EU NÃO POSSO CRESCER!?
Hilda Kemp
CRP-SP 06/59255-6

Amanda era uma menina de seis anos que morava num bairro da capital de São Paulo e como a maioria das crianças de sua idade, gostava de brincar de bonecas, correr, pular corda, questionar e aprender.

Era costume entre os moradores de sua rua, as crianças brincarem nas casas de vizinhos e acabarem não percebendo o tempo passar e assim sendo, era comum serem convidadas para o almoço ou lanche da tarde, dependendo do horário.

Certo dia Amanda estava na casa de sua amiguinha Débora e quando a sua mãe (dela) a convidou para o almoço, foi com grande alegria que ligou para sua casa avisando e pedindo permissão, que felizmente foi concedida e, após terem lavado as mãos, as duas meninas se colocaram à mesa, esperando por suas refeições. Assim que a mãe de Débora, dona Wilma colocou a comida em seus pratos, disse o que a maioria das mães costuma dizer a seus filhos nessas horas:

- “É para comerem tudo, para crescerem e ficarem fortes e bonitas”, ao que a Amanda respondeu:

- “Mas tia, eu não posso comer tudo, porque eu não posso crescer!”

Naquele momento D. Wilma questionou:

- “Nossa Amanda! O que a faz pensar que você não pode crescer? De onde você tirou essa idéia?

E Amanda então respondeu:

- “É que outro dia, quando minha mãe estava me trocando, disse que eu não paro de crescer e que ela terá que comprar roupas novas outra vez. Então eu sei que ela não quer que eu cresça mais, para ela não ter que comprar roupas novamente e gastar mais dinheiro!

Naquele momento a mãe de Débora falou para Amanda que deveria ser um problema de má interpretação e que ela mesma duvidava de que D. Ana, mãe de Amanda, tivesse aquela intenção, mesmo porque D. Wilma a conhecia e sabia da dedicação dela para com a filha. Assim que pode falou com a vizinha a respeito do ocorrido e posteriormente, numa conversa franca, mãe e filha esclareceram o fato.

Amanda entendeu então que sua mãe só tinha feito um comentário quanto ao seu crescimento, não sabendo que isso estaria prejudicando a filha.

Este relato nos leva a refletir sobre o fato de que muitas vezes nós, adultos, não damos conta do que estamos falando, como estamos falando e como podemos influenciar uma pessoa e principalmente, uma criança, tanto positiva, quanto negativamente.

Somos levados a refletir também sobre o quanto fomos influenciados no passado, por pessoas que falaram com ou sem intenção, mas que marcaram profundamente nossas experiências, a ponto de nos bloquearem em alguns aspectos de nossas vidas.

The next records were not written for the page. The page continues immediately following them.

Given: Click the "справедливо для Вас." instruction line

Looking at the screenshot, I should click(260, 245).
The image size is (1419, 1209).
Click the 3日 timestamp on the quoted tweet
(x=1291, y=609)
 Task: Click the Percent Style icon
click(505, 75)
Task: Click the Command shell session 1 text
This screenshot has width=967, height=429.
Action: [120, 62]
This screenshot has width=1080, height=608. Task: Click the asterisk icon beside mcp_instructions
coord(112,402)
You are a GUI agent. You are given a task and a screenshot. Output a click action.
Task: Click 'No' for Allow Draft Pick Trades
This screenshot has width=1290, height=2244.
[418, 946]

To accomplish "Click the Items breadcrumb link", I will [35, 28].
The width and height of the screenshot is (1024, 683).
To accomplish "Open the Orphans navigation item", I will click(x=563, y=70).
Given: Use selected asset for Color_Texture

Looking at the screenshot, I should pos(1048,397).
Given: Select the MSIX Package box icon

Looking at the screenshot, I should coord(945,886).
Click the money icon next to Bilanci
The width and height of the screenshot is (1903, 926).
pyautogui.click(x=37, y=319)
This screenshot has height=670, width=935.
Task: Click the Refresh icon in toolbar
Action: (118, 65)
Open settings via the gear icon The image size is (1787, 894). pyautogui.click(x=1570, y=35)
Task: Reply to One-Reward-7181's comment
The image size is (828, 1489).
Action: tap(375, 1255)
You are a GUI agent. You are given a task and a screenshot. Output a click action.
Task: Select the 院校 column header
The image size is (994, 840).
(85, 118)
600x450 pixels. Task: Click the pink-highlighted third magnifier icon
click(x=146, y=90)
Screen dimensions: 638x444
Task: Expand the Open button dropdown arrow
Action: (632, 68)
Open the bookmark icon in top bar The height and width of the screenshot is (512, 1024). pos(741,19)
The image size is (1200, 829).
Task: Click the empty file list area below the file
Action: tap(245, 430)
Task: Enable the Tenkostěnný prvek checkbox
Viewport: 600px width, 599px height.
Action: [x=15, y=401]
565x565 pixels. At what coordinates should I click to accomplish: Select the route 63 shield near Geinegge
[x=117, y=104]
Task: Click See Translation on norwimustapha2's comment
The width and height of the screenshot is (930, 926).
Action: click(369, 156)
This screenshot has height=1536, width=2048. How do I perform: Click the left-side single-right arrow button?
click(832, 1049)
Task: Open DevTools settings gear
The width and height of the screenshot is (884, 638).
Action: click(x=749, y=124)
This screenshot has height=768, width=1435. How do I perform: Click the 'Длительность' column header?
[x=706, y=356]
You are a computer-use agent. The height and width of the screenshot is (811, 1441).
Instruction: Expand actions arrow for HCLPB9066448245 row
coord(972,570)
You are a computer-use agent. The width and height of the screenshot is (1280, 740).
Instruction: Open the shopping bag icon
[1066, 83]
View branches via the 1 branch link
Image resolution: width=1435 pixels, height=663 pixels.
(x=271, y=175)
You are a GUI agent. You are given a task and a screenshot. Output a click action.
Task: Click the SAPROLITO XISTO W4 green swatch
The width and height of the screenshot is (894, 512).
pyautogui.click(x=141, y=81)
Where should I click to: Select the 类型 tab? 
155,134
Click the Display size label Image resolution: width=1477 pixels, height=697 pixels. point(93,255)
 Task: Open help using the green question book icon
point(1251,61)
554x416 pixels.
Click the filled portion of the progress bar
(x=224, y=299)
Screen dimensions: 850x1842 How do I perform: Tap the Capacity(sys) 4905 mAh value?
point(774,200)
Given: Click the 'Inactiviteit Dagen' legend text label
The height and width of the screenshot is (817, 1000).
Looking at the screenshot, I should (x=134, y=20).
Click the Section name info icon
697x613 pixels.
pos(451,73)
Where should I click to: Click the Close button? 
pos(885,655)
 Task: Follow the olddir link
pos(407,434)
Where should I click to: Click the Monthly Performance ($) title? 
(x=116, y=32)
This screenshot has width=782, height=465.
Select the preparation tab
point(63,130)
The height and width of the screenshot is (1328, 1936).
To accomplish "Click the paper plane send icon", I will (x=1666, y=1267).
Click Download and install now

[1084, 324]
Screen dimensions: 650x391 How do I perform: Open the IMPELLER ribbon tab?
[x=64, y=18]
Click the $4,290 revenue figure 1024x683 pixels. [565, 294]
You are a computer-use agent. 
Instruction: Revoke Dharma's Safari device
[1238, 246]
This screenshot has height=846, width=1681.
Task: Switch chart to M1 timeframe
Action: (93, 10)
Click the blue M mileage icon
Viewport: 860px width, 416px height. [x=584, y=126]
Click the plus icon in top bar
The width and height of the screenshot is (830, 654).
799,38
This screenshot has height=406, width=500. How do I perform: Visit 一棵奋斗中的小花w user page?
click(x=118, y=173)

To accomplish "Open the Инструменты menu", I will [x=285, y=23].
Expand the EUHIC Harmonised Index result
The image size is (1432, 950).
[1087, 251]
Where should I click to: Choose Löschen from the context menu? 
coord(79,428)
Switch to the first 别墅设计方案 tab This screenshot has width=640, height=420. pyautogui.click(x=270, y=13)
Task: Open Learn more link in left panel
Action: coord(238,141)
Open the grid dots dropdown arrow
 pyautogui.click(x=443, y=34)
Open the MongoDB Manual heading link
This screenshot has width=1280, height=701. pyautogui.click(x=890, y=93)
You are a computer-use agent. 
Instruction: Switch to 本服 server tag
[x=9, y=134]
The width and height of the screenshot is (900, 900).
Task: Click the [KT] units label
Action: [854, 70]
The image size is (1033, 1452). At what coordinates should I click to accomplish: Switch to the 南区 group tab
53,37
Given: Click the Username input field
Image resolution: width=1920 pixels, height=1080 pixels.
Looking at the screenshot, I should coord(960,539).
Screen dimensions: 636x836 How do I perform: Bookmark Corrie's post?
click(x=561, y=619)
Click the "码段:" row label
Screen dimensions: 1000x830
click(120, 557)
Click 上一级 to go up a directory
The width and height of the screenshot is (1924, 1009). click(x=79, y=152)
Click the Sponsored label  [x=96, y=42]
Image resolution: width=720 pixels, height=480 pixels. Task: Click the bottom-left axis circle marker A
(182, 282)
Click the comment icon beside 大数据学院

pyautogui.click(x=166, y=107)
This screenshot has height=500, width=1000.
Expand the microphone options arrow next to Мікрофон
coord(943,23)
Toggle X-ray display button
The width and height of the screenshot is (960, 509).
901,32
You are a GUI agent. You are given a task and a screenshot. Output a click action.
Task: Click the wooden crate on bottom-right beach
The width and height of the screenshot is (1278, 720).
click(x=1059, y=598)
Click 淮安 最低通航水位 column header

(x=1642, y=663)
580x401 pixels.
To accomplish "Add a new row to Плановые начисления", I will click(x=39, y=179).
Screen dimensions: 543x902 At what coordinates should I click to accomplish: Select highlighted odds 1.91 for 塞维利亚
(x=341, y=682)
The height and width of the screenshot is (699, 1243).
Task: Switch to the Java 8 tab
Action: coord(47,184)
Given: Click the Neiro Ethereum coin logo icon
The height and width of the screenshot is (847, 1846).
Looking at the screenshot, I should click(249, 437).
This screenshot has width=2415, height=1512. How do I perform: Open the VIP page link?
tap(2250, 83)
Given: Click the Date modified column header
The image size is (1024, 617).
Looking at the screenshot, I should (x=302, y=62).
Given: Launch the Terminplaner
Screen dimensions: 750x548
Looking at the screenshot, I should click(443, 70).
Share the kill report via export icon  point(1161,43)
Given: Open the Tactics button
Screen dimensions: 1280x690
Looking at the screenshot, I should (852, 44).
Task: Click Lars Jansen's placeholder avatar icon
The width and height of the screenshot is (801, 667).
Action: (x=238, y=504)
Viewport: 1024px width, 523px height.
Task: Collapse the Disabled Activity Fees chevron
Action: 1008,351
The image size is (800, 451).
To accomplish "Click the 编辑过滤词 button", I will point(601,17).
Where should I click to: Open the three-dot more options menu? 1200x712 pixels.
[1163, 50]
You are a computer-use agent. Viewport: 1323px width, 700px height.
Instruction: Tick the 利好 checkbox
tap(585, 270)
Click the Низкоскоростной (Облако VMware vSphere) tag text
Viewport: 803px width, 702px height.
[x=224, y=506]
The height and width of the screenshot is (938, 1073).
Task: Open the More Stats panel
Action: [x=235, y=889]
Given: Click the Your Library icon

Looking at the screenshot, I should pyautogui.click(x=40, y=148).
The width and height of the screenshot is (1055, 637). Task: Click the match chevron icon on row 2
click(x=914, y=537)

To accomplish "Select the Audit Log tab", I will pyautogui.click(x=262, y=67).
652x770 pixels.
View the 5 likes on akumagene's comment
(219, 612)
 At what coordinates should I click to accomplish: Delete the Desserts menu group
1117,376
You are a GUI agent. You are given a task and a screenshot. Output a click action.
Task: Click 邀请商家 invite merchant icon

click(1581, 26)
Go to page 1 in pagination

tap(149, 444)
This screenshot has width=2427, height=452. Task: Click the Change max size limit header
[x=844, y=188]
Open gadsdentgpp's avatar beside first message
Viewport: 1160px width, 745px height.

Podemos dizer que hoje Amanda é uma jovem de 23 anos, mede 1,69 m, está cursando uma universidade, namora, mora com os pais e não é nada diferente de outras meninas de sua idade que procuram um lugar ao sol.

Podemos, constantemente, rever nossas crenças, nossos valores e questionar se realmente são nossos, ou se foram sugeridos ou impostos por pessoas significativas do nosso convívio, como familiares, amigos, professores entre outros.

Nem todos têm a sorte de, como Amanda, encontrarem pessoas como D. Wilma, que teve a sensibilidade de perceber uma situação e poder revertê-la, mas sempre é tempo de novas descobertas e é aqui que entra o papel do psicólogo, como elemento auxiliador no processo do seu desenvolvimento pessoal, pois é através do autoconhecimento que podemos crescer interiormente, perceber nossos limites e potencialidade, superar obstáculos, vencer desafios, resignificar experiências, conseguindo assim, melhor qualidade de vida.